CDK4/cyclin D1/PCNA complexes during staurosporine-induced G1 arrest and G0 arrest of human fibroblasts.

We have shown that staurosporine (STSP) arrests normal human diploid fibroblasts in the G1 phase of the cell cycle at a time approximately 3 h after release from low-serum-induced G0 arrest. This initial temporal mapping of the STSP-induced restriction point was based on flow cytometric analyses that measured the onset of DNA synthesis after release from STSP and low-serum treatment. Here we show that the STSP-mediated arrest point distinctly differs from low-serum G0 arrest. We have found that cyclin D1 is expressed in STSP-arrested G1 fibroblasts but not in low-serum-arrested G0 fibroblasts, whereas cyclin-dependent kinase 4 (cdk4) and proliferating cell nuclear antigen (PCNA) are equivalently expressed under conditions of both STSP treatment and serum deprivation. Cdk4/cyclin D1/PCNA complexes are also formed in STSP-arrested G1 fibroblasts, but they are absent in serum-deprived G0 cells.
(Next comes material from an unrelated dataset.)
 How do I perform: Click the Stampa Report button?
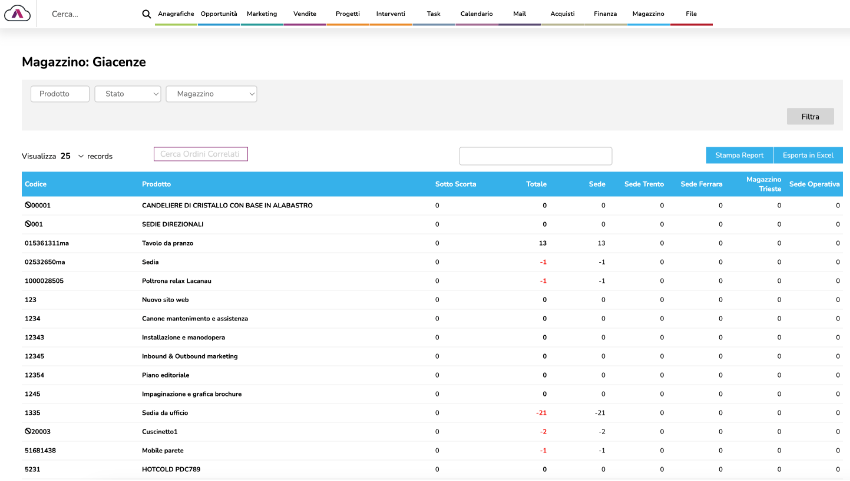739,155
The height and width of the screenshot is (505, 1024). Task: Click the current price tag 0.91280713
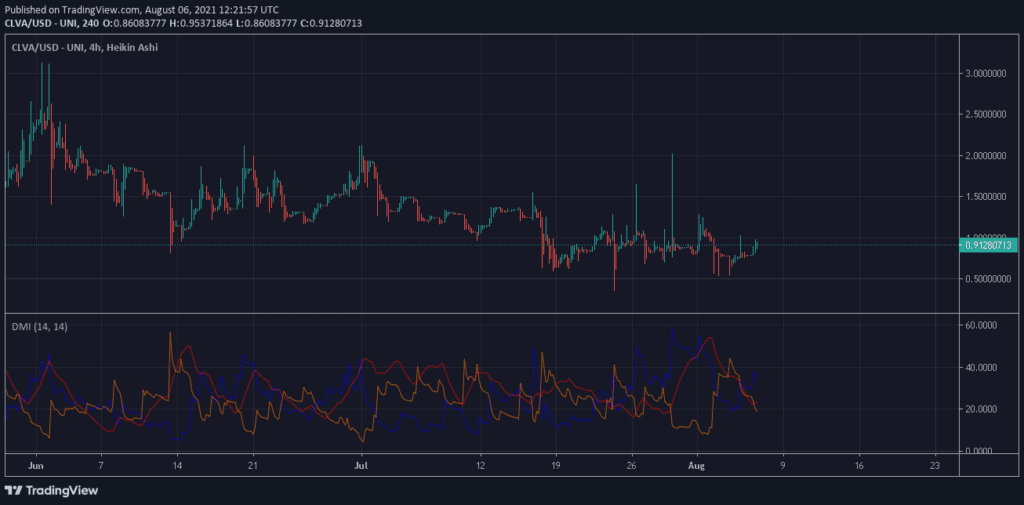pyautogui.click(x=989, y=245)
The formation of cdk4/cyclin D1/PCNA complexes was found to coincide with the transcription and synthesis of cyclin D1, which indicates that the lack of available cyclin D1 is the limiting factor in cdk4/cyclin D1/PCNA complex formation in serum-deprived fibroblasts. This conclusion was further supported by the observation that cyclin D1-GST fusion protein binds cdk4 and PCNA when added to G0 cell extracts. Circumstantial evidence obtained in our studies and by other investigators suggests that STSP-induced arrest may be due to the inhibition of cdk-activating kinase.